Pronto! Em meu ver fizemos um ótimo acordo, pois sabíamos que qualquer um dos três tinha poker o suficiente para ganhar, e como a diferença de valores era muito grande, não valeria a pena correr o risco de se tomar uma bad beat, por exemplo. A partir daí, jogamos pelo troféu, por mais um valor por fora do acordo e por uma vaga no World Championship do WPT, que ocorrerá no Bellagio em abril de 2009, e conta com a presença dos campeões de todas as etapas do WPT.

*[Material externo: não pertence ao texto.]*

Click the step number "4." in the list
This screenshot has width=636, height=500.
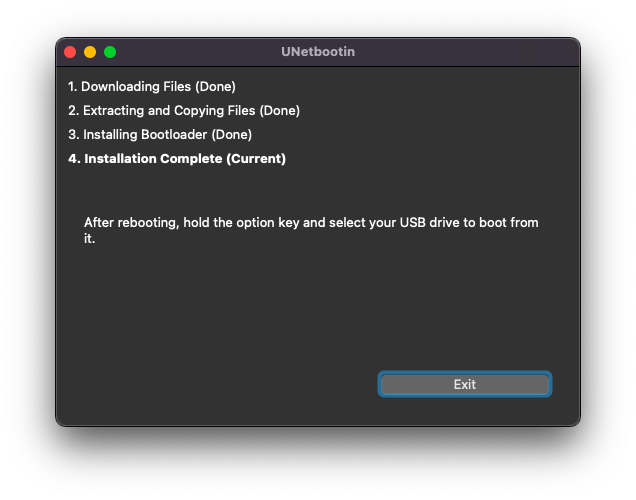[x=74, y=159]
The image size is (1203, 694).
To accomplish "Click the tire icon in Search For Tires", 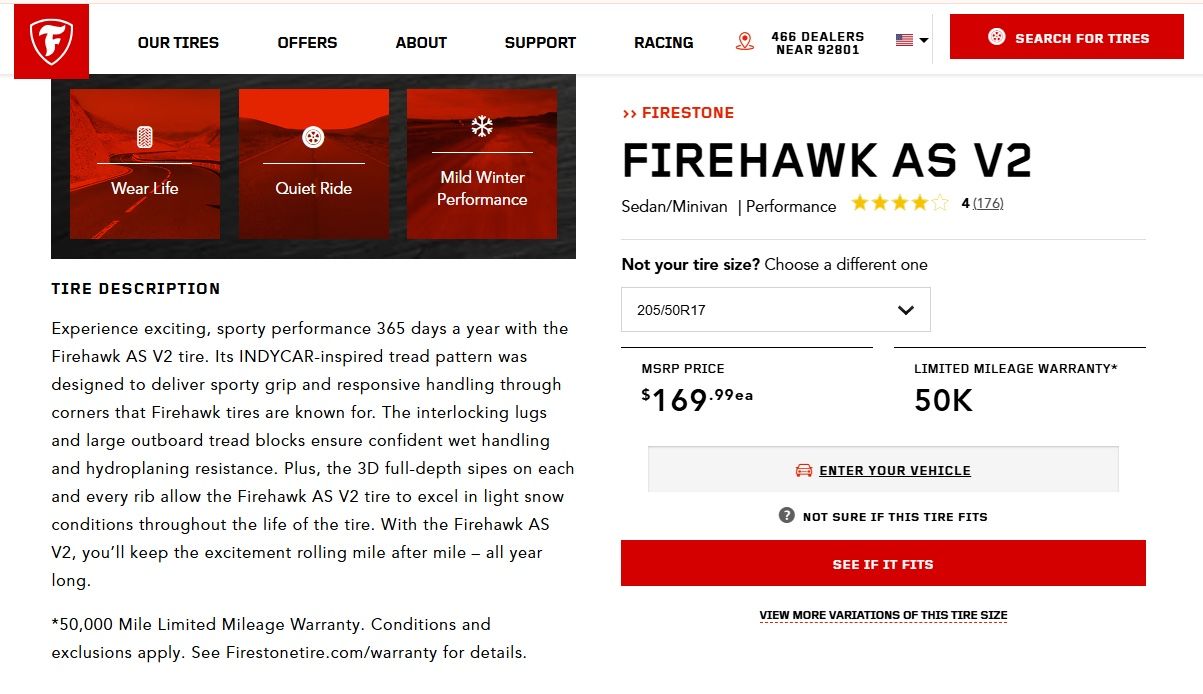I will 996,37.
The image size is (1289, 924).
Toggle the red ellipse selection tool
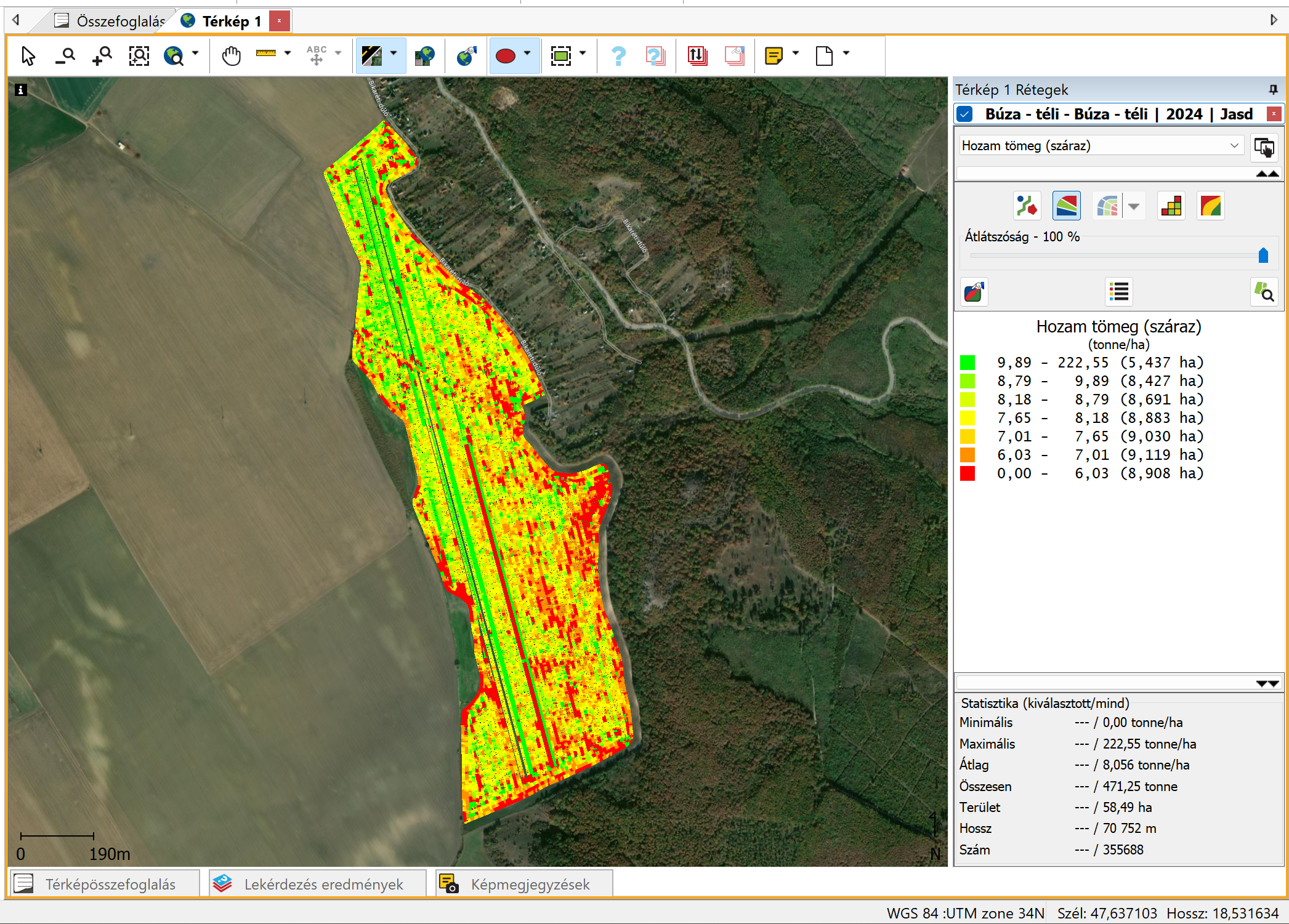coord(506,56)
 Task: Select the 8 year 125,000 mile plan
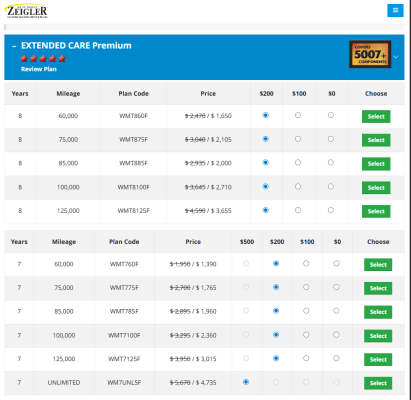(x=376, y=211)
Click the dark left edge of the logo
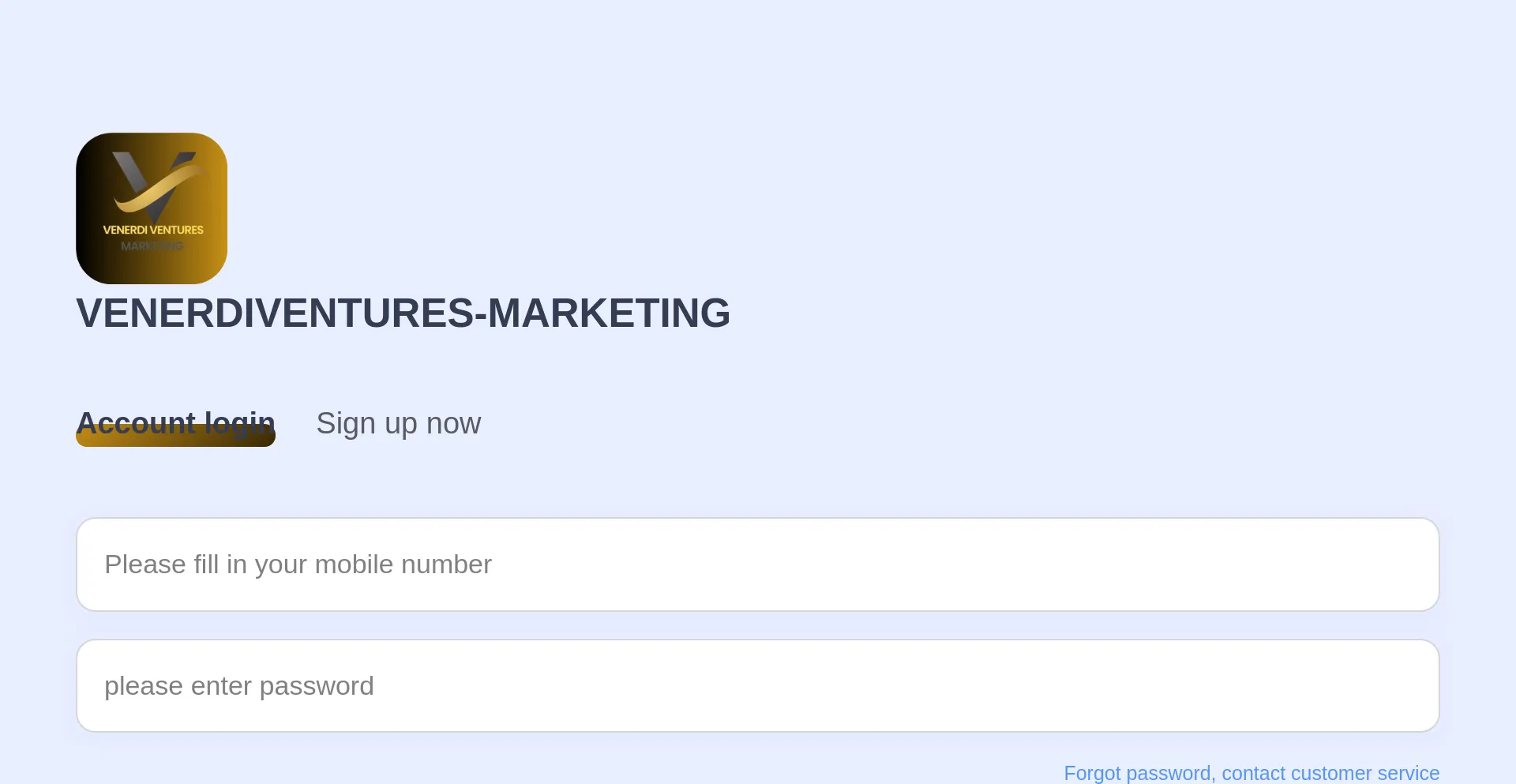 point(85,208)
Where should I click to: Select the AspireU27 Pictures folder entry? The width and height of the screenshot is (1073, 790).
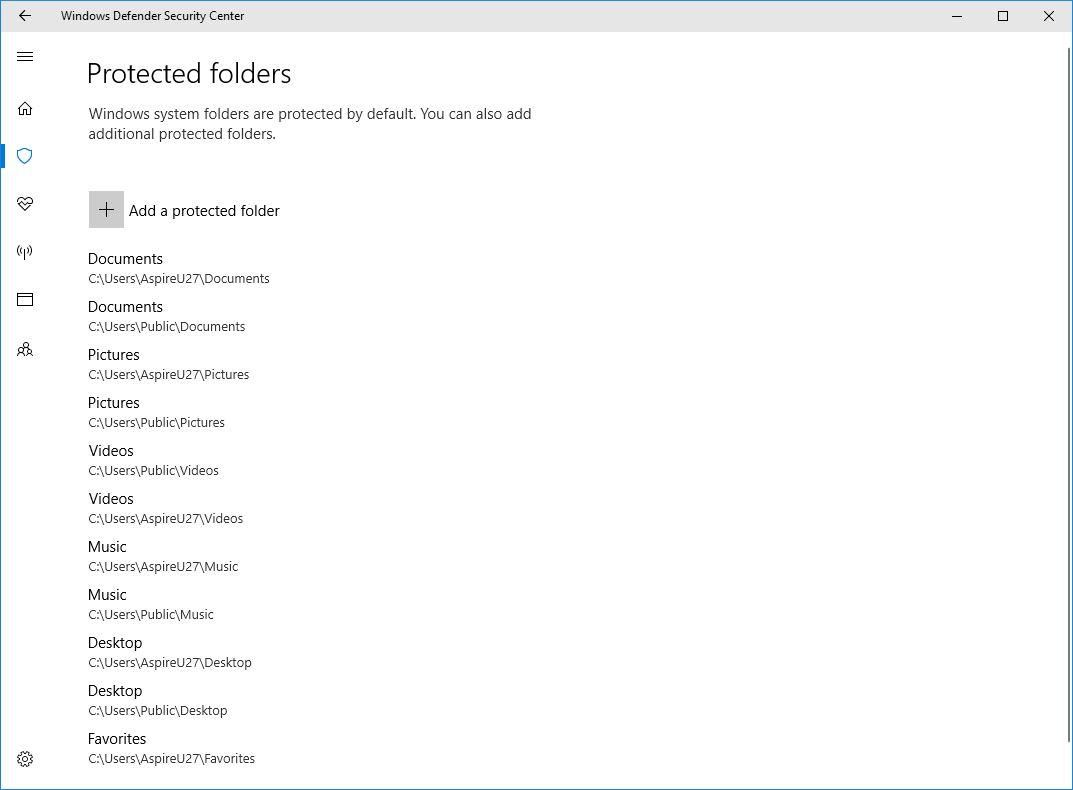[168, 364]
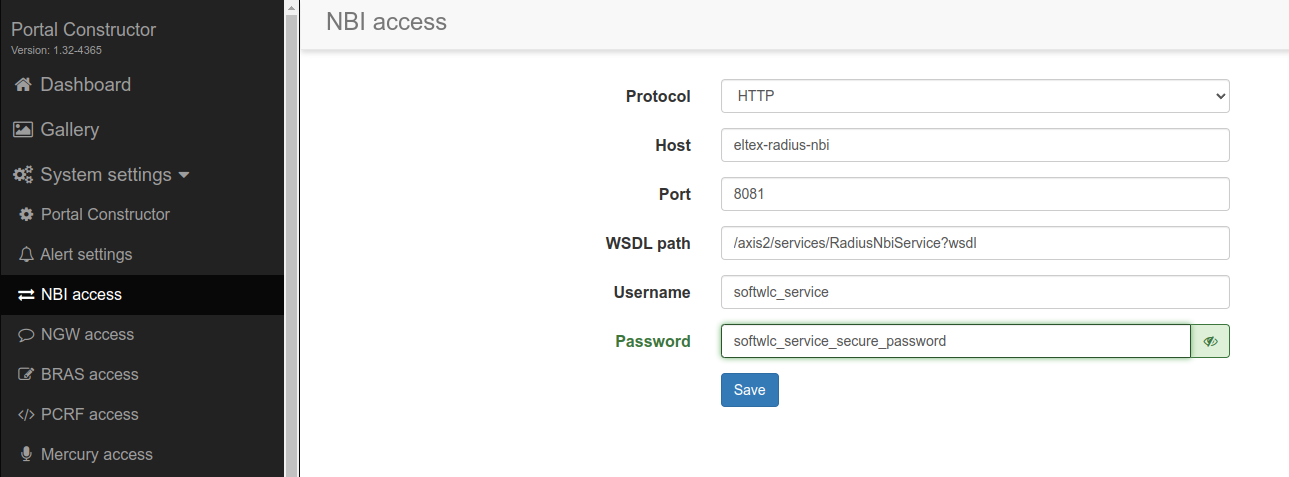Open the Protocol dropdown

[974, 97]
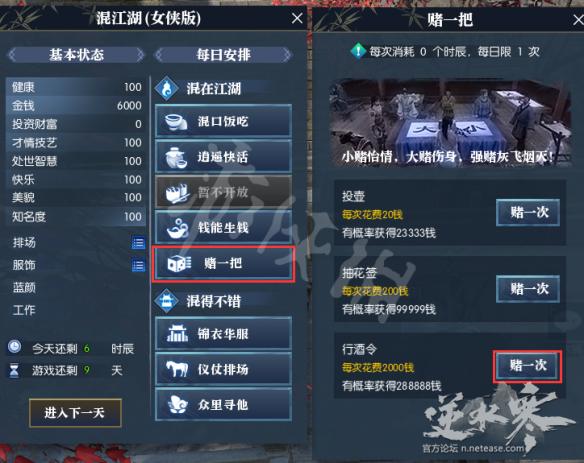This screenshot has height=463, width=584.
Task: Open the 服饰 list icon
Action: point(138,266)
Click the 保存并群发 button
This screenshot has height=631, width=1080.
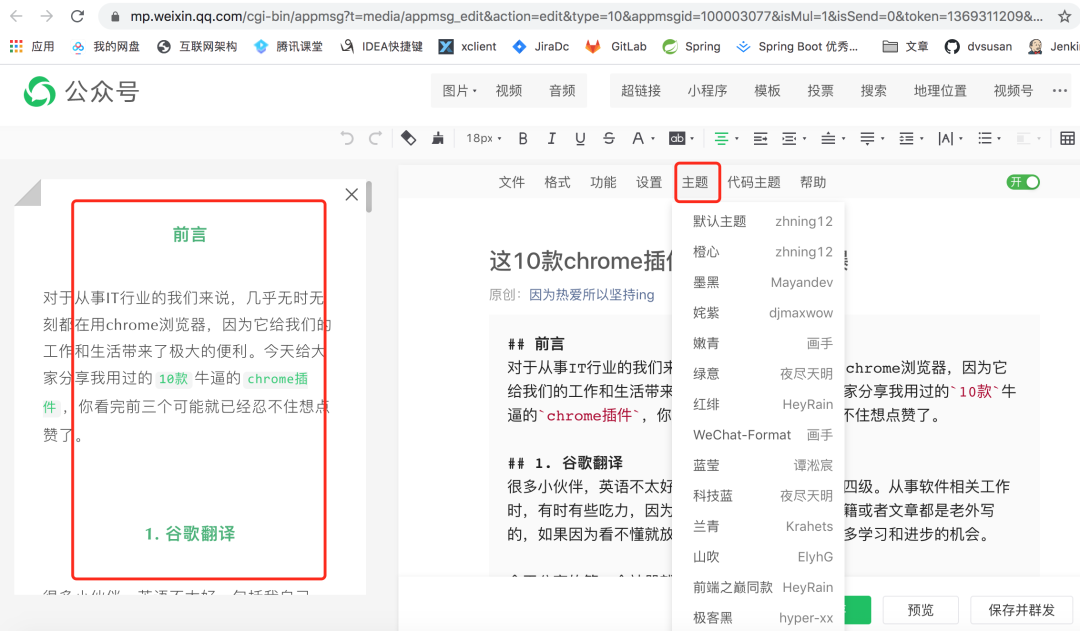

Que hora para tomar bad beat!!!
Sou o button e vejo AA. Dou raise para $110.000, blinds $20.000/$40.000. Casper Hansen dá call do small blind e Stefan Mattsson volta reraise para $330.000. Eu faço um teatro de dois minutos pensando, pergunto ao Stefan se ele está dando squeeze e empurro all-in de mais 900000 fichas. Casper larga. Stefan, para minha alegria, dá insta-call com QQ... Eu ficaria com aproximadamente $2.300.000 das $3.800.000 fichas totais, mas a primeira carta do flop é uma dama... Eu ainda grito por um ás e até por um flush runner-runner, mas nada ajuda e caio em terceiro lugar – nunca havia sido tão difícil aceitar a expressão “that’s poker”! Mas, infelizmente, é a pura verdade, e um jogador profissional tem que aceitar que os 19% de chances do oponente existem, e que não havia a menor possibilidade de Steffan largar QQ pré-flop em uma mesa com três jogadores apenas. Não posso reclamar, foi uma grande conquista e fiquei muito feliz!

Minha alegria é múltipla e não se deve “apenas” ao fato de ter conquistado a terceira colocação em um torneio de tamanha importância. A minha satisfação é infinita por outros inúmeros aspectos, como ter jogado o melhor do meu poker durante os três dias de evento; por ver a imensa torcida brasileira acompanhar minhas jogadas, vibrando a cada pote puxado, a cada oponente eliminado, a cada passo rumo à vitória; ter enfrentado de igual para igual um field dificílimo, com inúmeros profissionais de alto gabarito, mantendo sempre as primeiras posições e mostrando ao mundo que o poker brasileiro chegou para ficar.

Quero aproveitar para agradecer de coração a todos os que torceram por mim e que me enviaram muita energia positiva e palavras de incentivo e de congratulações. Foram dias inesquecíveis e que espero repetir brevemente em Las Vegas. Um grande abraço a todos e até a próxima!